The new highs may come as a welcome relief for Wall Steet. Stocks struggled to regain new highs since July thanks to a mix of trade angst, declining U.S. corporate profit growth and uncertainty the Federal Reserve would act quickly enough to accommodate a deceleration in the American economy.
Despite concerns in the third quarter, bears never had a strong argument for why stocks were overvalued and the major indexes simply traded sideways for much of the last six months, wrote Robert Sluymer, technical strategist at Fundstrat Global Advisors.
We "continue to view the market cycle as being a normal pause in an ongoing secular bull market similar to what developed in 2016, 2011 and the 'cycle' pullbacks that developed during the secular bull markets in the 50s-60s and 80s-90s," he wrote.
Sluymer added that the consistent outpeformance of the semiconductor space and technology more broadly bodes well for a return to growth stocks, which investors punished in the third quarter. Strength in cyclical stocks — such as J.P. Morgan Chase breaking out of a two-year trading range or Caterpillar trading up after its weak earnings — point to a more stable uptrend.

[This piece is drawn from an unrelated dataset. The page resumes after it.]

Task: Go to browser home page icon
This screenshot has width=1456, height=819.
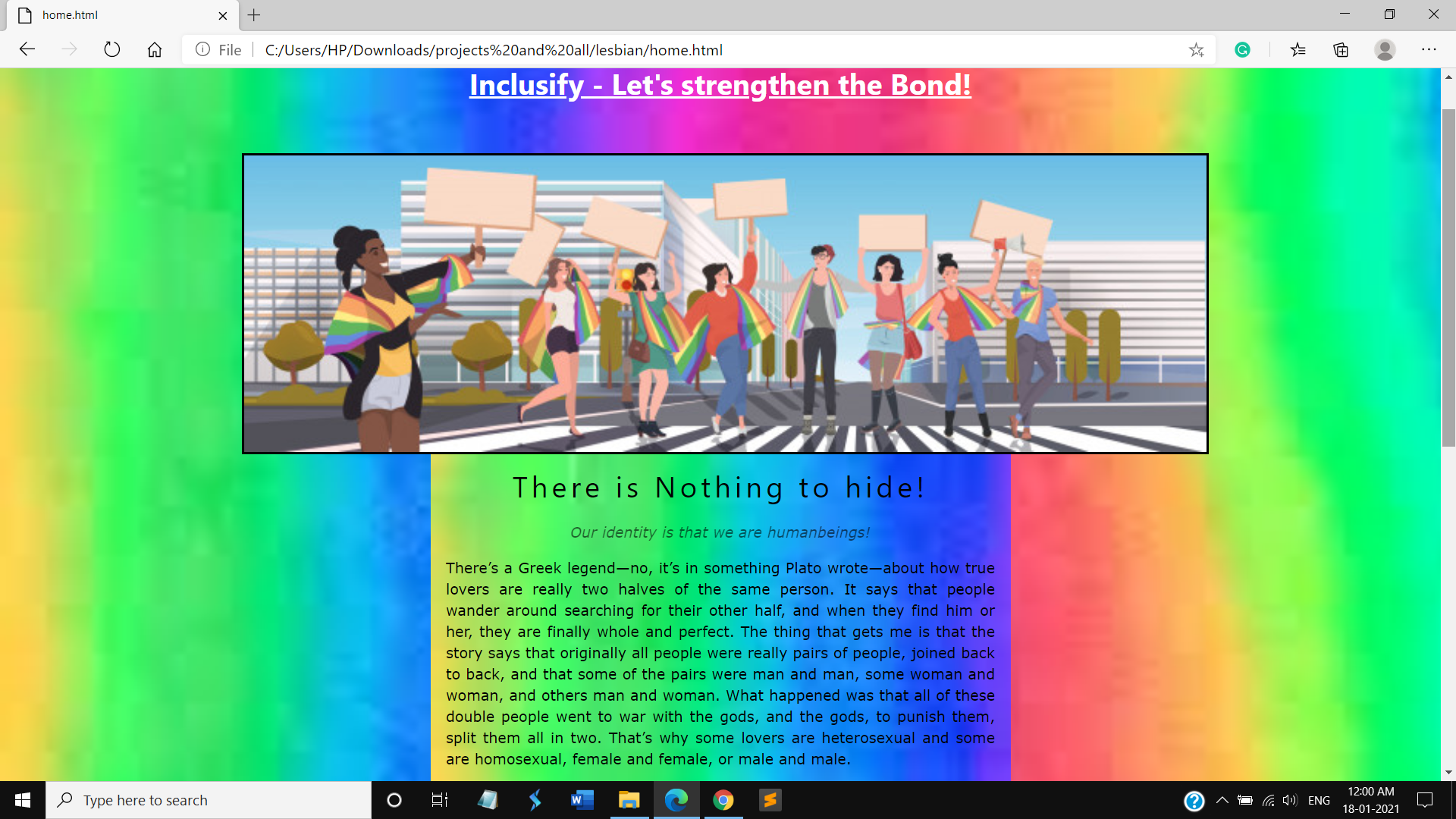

Another technical analyst pointed to the S&P 500's move above the key 3,000 mark, as well as the breadth of strength within the market, for the optimism heading into the last two months of the year.
"U.S. equities are hovering near record-highs. Momentum and market breadth are improving, and suggest a breakout to new highs is on the near-term horizon," wrote Craig Johnson, chief market technician at PiperJaffray.
"The technical backdrop improved last week as the SPX finally distanced itself from the magnetic 3,000-point level. A close above 3,026 will validate a record high breakout and likely open the door to a new leg higher."
To be sure, not every technical strategist was convinced that the new highs necessarily herald a return to the good times.
"Being that we are about half a percent away from new all time highs I suspect we'll encounter some resistance making a closing high above 3026 but it seems likely that eventually we will and likely this week," wrote Robert Pavlik, chief investment strategist at SlateStone Wealth.
Pavlik noted that investors may be overly optimistic on certain macroeconomic developments, such as the "Phase One" deal between the U.S. and China and the deceleration in earnings.
Thus far, the blended earnings decline for the S&P 500 is 3.7%; if the actual decline for the quarter holds at 3.7% after the rest of the components report, it will mark the first time the S&P 500 has reported three straight quarters of year-over-year profit decline since the fourth quarter of 2015 through the second quarter of 2016, according to FactSet earnings analyst John Butters.
That could bode poorly for the S&P once investors refocus on valuations after the Fed decision on Wednesday, Pavlik wrote.
"The issue than becomes will we stay above that number? While I'm bullish I'm also pragmatic and believe that give the issues related to a slowing economy, political issues and remaining questions related to trade, I believe the upside is currently limited."